Santiago's Gran Torre skyscraper viewed with foreboding
70-storey monster dwarfs rest of Chile's capital, and could worsen traffic jams
The skyline of Chile's capital has been altered over the past year by a skyscraper - the tallest in South America and one so towering it casts a shadow nearly two kilometres long.
The 70-storey Gran Torre Costanera Centre overwhelms the view of a city founded in 1541 by Spanish conquistadors and which remains proud of its colonial-era buildings.
Workers completed the top floor of the nearly US$1 billion structure in February, and in March tenants are expected to start moving in.
The 300-metre tall Gran Torre is shorter than New York's Empire State Building (443 metres) and less than half the size of the world's tallest building, Dubai's Burj Khalifa (828 metres). But it is taller than even some of the Andean hills surrounding Santiago.
A shopping mall has risen next door and other skyscrapers - two hotels and an office building - are going up nearby.
The Gran Torre was built to withstand earthquakes - Chile, located on the Pacific Ring of Fire, is especially prone to powerful quakes. The building came through with flying colours in February 2010, surviving the 8.8-magnitude quake that devastated much of south-central Chile with no structural damage.
Residents and city planners complain that people going to and from the complex will generate massive traffic jams and gridlock in an already tightly packed city.
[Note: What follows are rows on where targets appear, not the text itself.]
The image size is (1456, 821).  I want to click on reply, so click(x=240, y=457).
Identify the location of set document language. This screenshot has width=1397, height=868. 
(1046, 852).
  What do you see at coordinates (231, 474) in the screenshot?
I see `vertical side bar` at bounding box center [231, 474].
Once the edifice is completed, there will be nearly 700,000 square metres of space available, built on 47,000 square metres of land. Planners estimate there will be some 240,000 people going to and from the site each day.
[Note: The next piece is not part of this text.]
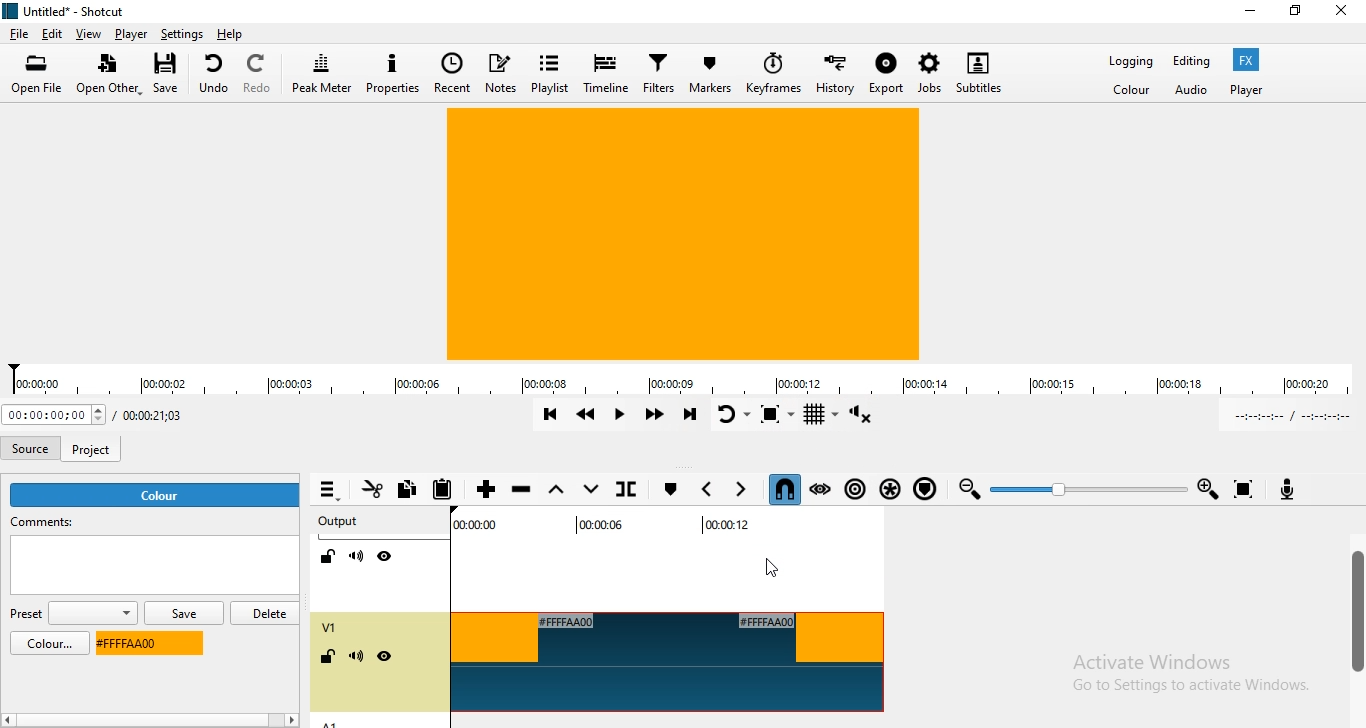 Image resolution: width=1366 pixels, height=728 pixels. I want to click on mute, so click(356, 658).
"We're talking about 5 per cent of the city circulating within a few square kilometres," complained architect and urban planner Julio Hurtado.
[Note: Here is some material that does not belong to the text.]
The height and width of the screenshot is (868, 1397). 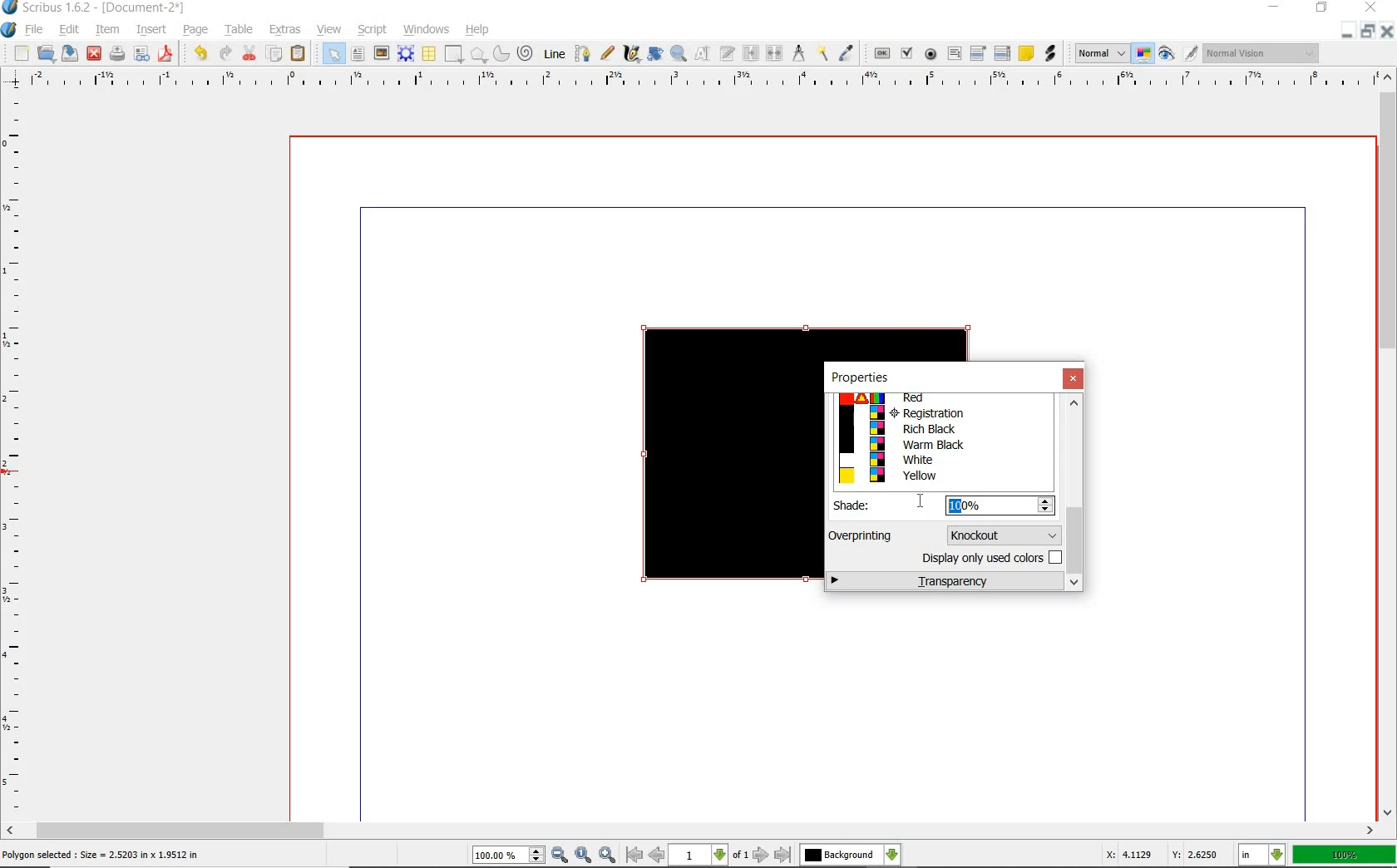 What do you see at coordinates (200, 55) in the screenshot?
I see `undo` at bounding box center [200, 55].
The Gran Torre is located in the heart of Santiago's financial district. It was designed by Cesar Pelli, the Argentine architect who designed the 452-metre tall Petronas Towers in Kuala Lumpur.
Its owner, German-born supermarket magnate Horst Paulmann, once gushed that the site will be for Santiago what the Eiffel Tower is for Paris - a comparison that raised eyebrows, if not sniggers.
The Gran Torre is emblematic of a country with strong economic growth but where the wealthiest 10 per cent have income 35 times that of the poorest 10 per cent.